ユニークな機能を取り上げておくと、ボイスレコーダーアプリに「ASMRレコーディング」なる機能が搭載されています。実際に使う人がどれだけさておき、細かな調整ができる録音アプリがプリインストールされているというのは何か役立つ場面があるかもしれません。

そして、手書きメモアプリの「Qメモ+」も特徴的な機能です。日本で発売された「LG Q Stylus」にプリインストールされているものとほぼ同じで、日本語化も済んでいます。ちなみに、Velvetにはいつでもすぐに手書きメモを取れる「画面OFFメモ」という設定もあります。

本体内にペンを収納できるわけではないのが弱点ですが、Wacom AES規格の各種ペンを利用できます。ノートPCに付属する「LG gram 14」に付属するペンが推奨されているほか、入手性を考えるとWacom純正の「Bamboo Ink」やXPSシリーズの2in1モデル用に販売されている「Dellプレミアム・アクティブ・ペン」あたりが良さそうですね。


2画面での使い勝手は……すみません、まだ「Dual Screen Case」を購入していないので、また機会があれば別の記事で紹介したいと思います。G8X ThinQやV60 ThinQと違って2画面ケースは別売り、しかも約3万円となかなか値が張るのです。

プリインストールされているデュアルスクリーン関連アプリのバージョンなどを見る限り、2画面利用時の挙動は基本的にV60 ThinQ(あるいはAndroid 10アップデート後のG8 ThinQ)と同様と思われます。G8X ThinQの時点で2画面を繋げての利用に制限があったり、サブ画面ではIMEを変えられなかったりと色々クセがありましたが、現行仕様なら使ってみても良いかなと思っています。


ちなみにデュアルスクリーン関係で、個人的に発表以来ずっと疑問に思っていたことがあります。「サブ画面でも本体と同様にWacom AESペンを使えるのか?」ということです。海外のレビューでも全然言及されていなかったんですよね(レビュー自体が少ない上、フルセットで揃えている人はなかなか……)。

ところが、8月5日付けの公式記事(英文)を見るとしれっと言及されているではありませんか。

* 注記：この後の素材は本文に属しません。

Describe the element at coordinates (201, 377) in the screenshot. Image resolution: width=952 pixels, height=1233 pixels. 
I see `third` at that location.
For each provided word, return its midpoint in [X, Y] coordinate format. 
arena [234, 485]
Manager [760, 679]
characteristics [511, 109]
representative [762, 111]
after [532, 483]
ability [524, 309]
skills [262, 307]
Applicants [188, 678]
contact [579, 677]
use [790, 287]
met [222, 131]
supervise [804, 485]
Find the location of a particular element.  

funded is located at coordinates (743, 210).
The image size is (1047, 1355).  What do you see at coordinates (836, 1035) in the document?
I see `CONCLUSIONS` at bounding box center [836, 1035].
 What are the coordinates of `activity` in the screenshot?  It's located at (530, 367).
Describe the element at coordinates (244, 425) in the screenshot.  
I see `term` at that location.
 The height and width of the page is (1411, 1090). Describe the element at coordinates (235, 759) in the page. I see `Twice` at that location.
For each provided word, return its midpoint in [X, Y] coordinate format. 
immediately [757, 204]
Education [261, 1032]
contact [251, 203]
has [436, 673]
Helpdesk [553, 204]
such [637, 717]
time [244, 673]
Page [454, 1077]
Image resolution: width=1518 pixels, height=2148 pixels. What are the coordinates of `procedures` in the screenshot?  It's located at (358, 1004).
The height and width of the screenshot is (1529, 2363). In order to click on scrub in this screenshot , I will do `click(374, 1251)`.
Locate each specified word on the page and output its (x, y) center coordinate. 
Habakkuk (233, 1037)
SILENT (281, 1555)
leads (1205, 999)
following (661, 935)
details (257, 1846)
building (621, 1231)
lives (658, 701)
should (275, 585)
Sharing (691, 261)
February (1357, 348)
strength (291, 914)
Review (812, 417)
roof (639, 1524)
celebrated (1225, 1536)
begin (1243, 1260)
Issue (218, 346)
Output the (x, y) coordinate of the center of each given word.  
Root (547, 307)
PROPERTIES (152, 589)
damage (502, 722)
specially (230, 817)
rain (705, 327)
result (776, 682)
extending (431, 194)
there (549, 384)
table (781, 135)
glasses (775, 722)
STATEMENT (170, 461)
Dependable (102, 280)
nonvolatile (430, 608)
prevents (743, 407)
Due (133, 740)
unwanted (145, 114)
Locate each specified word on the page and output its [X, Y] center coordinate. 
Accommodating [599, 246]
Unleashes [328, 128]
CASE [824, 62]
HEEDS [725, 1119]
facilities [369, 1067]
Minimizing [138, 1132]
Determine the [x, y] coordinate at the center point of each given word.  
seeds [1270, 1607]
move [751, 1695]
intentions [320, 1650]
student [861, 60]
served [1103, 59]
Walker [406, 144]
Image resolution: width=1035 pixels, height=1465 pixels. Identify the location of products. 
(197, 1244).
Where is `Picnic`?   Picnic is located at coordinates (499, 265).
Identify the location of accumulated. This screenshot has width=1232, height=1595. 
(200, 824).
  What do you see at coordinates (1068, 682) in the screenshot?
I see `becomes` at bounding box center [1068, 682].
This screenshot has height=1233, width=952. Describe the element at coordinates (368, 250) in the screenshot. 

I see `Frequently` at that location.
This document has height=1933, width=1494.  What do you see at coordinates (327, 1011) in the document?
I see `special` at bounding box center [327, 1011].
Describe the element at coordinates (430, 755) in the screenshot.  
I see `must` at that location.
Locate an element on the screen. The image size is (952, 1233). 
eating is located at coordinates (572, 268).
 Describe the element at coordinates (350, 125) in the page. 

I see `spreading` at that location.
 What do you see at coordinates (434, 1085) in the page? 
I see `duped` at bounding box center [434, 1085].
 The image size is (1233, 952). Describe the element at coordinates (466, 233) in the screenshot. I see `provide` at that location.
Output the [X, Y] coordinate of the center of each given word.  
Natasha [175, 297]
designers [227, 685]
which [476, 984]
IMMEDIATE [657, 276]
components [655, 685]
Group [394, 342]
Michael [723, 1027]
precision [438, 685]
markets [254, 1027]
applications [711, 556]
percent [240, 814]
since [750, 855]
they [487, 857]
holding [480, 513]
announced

“QMemo+ and active pens work equally well on both the phone and the optional Dual Screen”とのことなので、どちらの画面でもしっかりペンを使えるようです。それならDual Screen Caseが少し高めなのも納得、買ってみようかなと興味が湧いてきました。

そういうの、もっとアピールすればいいのに……2画面でペン対応って、話題の「Surface Duo」ぐらいしかないのでは?ちゃんと売り込めばそれなりに武器になりそうな機能なのに、なんだか商売下手でもったいないなあと思います。

カメラ:クセのないチューニングがいい感じ


アウトカメラは約4800万画素(広角)+約800万画素(超広角)+約500万画素(深度)のトリプルカメラで、望遠はありません。インカメラは約1600万画素です。いくつか作例を用意したので、参考までにご覧ください。

(※以下、作例はクリックして大きいサイズで見られます。サイトの仕様上、元サイズではありませんのでご了承ください)

盛りすぎず自然な色味に仕上がるのがいい感じ。画素サイズ0.8μmで4800万画素ということなのでセンサーサイズはおそらく1/2型、大きめのセンサーサイズなので寄って撮るとけっこうボケますね。迫力のある構図で気持ち良く撮れる超広角カメラの写りも良好です。

弱点を挙げるとすれば、暗所ではノイズが目立つ場面も多く、ハードウェアとしてのカメラ性能はそれほど高くないと思われます。チューニングでうまくごまかせている場面が多い、という感じですかね。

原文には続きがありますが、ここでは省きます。